Intravenous immunoglobulins and transplantation for patients with anti-HLA antibodies.

Transplantation for patients possessing allo-antibodies against HLA antigens can be delayed for years, and, once the graft has been transplanted, its survival is significantly reduced. We and others have shown that administration of intravenous immunoglobulins (IVIgs) can induce a profound and sustained decrease in the titres of the anti-HLA antibodies, thus greatly enhancing the chances of those patients to obtain a transplant. In a number of cases, pre-treatment sera contained anti-donor antibodies that disappeared after IVIg administration. A similar approach, combining plasmapheresis and low-dose IVIgs, has shown similar results and has been successfully applied to ABO-incompatible transplantations. Patient and graft survival are excellent, despite a rather high rate of rejections, most notably humoral ones. These protocols thus demonstrate that the presence of anti-donor antibody, once an absolute contra-indication to transplantation, can, nowadays, be considered as an immunological hurdle that can be managed through appropriate immunological manipulation.

Desensitization and subsequent kidney transplantation of patients using intravenous immunoglobulins (IVIg).

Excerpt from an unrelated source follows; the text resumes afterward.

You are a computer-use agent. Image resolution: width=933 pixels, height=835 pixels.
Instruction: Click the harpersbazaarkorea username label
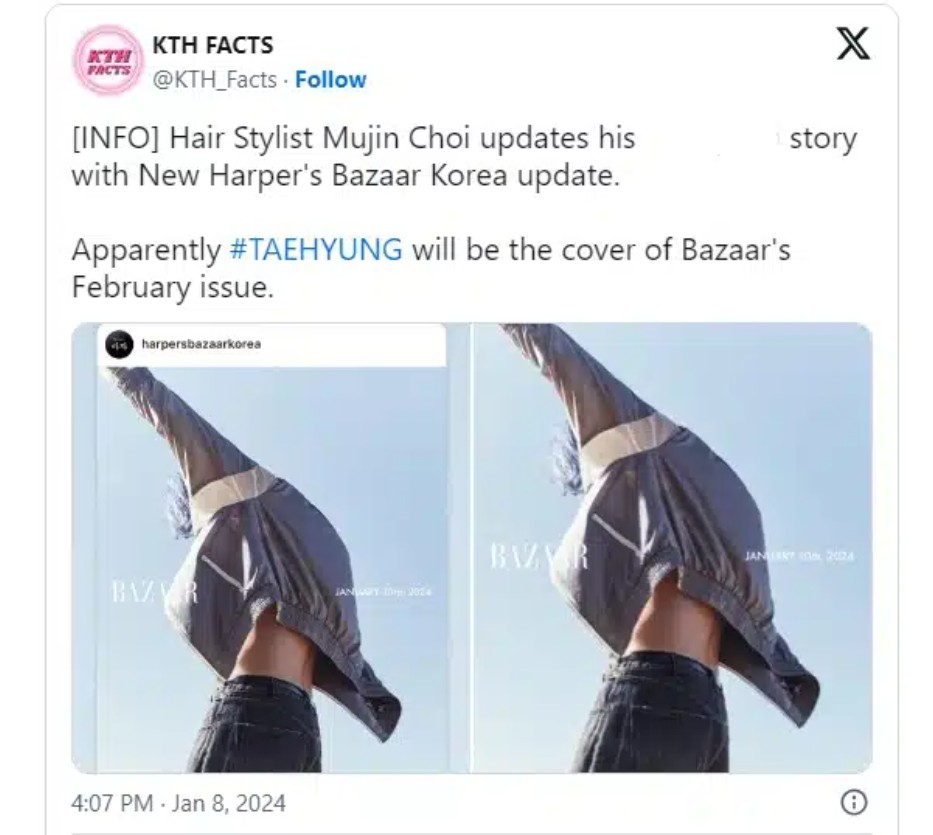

Transplantation of patients possessing antibodies against allo-HLA antigens can be delayed for years. We have shown that administration of intravenous immunoglobulins (IVIg) can induce a profound and sustained decrease in the titers of anti-HLA antibodies. We report here the first series of patients desensitized, then transplanted using IVIg therapy. Fifteen patients have been included and treated with IVIg, given as 3 monthly courses of 2g/kg body weight. Thirteen of those 15 patients (87%) were effectively desensitized and underwent immediate transplantation. Eleven were transplanted with a cadaveric donor, and two with a living donor against which the pretreatment cross-match was positive. One graft was lost from thrombosis and one from rejection. All other patients had uneventful courses, without any episodes of rejection, with a follow-up of more than 1 year. Thus, IVIg therapy allows safe and prompt kidney transplantation of immunized patients.